Despite the fact you're left cuddling a laptop instead of your girlfriend, cherish the internet, even if you can't have her present whenever you want, because you can have their eyes and ears (almost) whenever you want. Smartphone applications like WhatsApp and Viber allow free international calling between registered users over an internet connection. BlackBerry Messenger-which was the handset of choice just two years ago-- offers a similar convenience for its own subscribers as well.

Some couples are fine with a running email thread, others set aside special hours to talk on Skype, while others have been known to keep the video call running wherever they go. Find out what works for you and your partner's needs.

If a difference in time zones is going to be an issue, always remember that relationships are a give-and-take affair, and both parties have to sacrifice a little bit for a mutual good. Always find time to talk to each other. Find the best (which is different from the most convenient) compromise to set aside a couple hours to Skype. Someone might have to sleep later, someone might have to get up earlier. But it's important to carve out space for each other in your daily routine.

Mark the milestones

The best celebrations happen when the people you love are there to share in your joy. We already know that birthdays, anniversaries, promotions and reunions are going to be a bit duller. Your special someone's physical presence is quite a huge deal, but it's not the end of the party.
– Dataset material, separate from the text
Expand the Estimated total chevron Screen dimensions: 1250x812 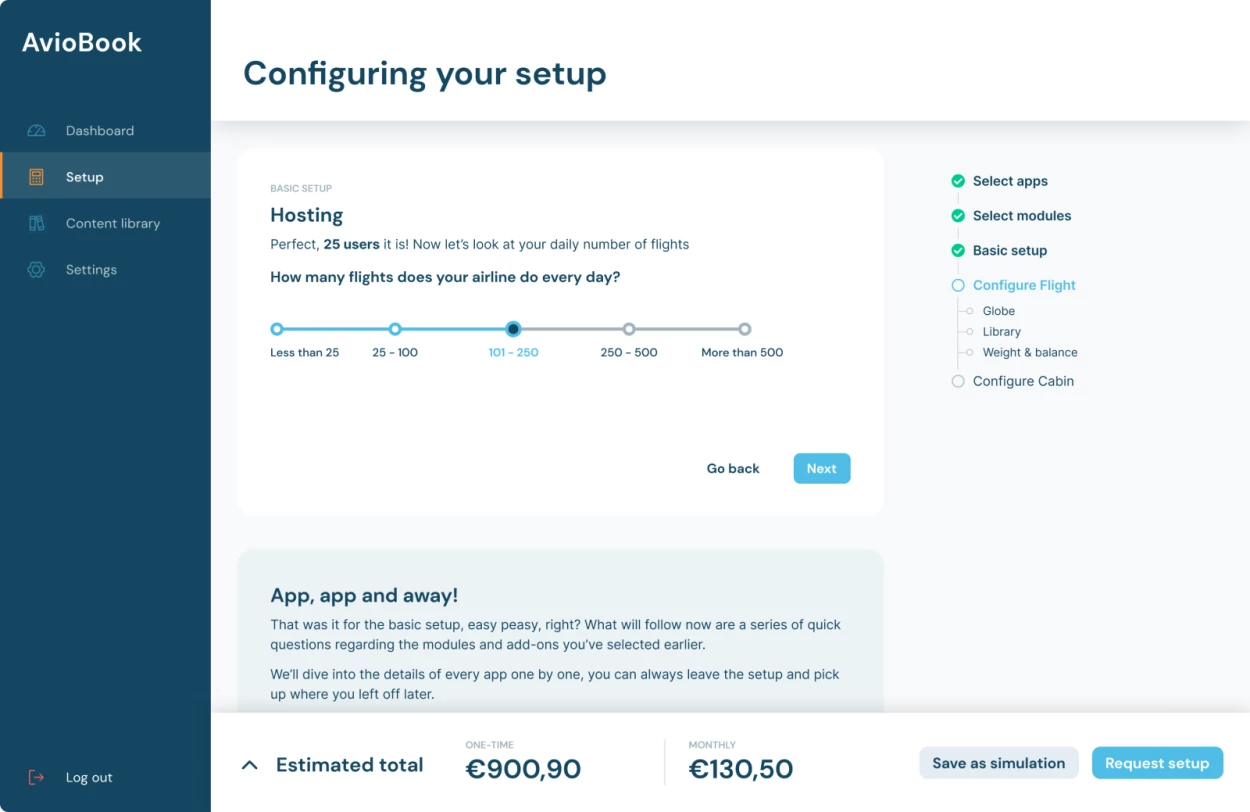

Take photos or videos-by yourself or with your mutual friends-to make her feel like she's at the occasion. Also send each other gifts if you can.

But the most important milestone you'll ever celebrate in a long-distance relationship is the next day, because it's 24 hours less until the next time you see each other again. You don't have to go all Dear John for your girlfriend (and she'll understand there's only so much Nicholas Sparks you can take) but make the extra effort to assure her of how much this relationship means to you.

Science proves that when you lose one of your five senses, your brain compensates by increasing its sensitivity with regard to the remaining four. In the same way that you lose physical touch in a long-distance relationship, you have to make what you have left count for more.

Trust your partner

Connectivity in long-distance relationships does not give you license to turn your girlfriend's smartphone into your own surveillance drone. Nor does it give you permission to rain tomahawk missiles of fury when she doesn't report to you. Travel is an underrated side benefit of long-distance relationships, and there's no point in letting that opportunity go to waste.

You're both allowed to have offline lives. Live a little bit, and you'll both be better off. There's an intriguing new locale to be experienced, and your lives (and kwentuhan sessions) will both be better off from it.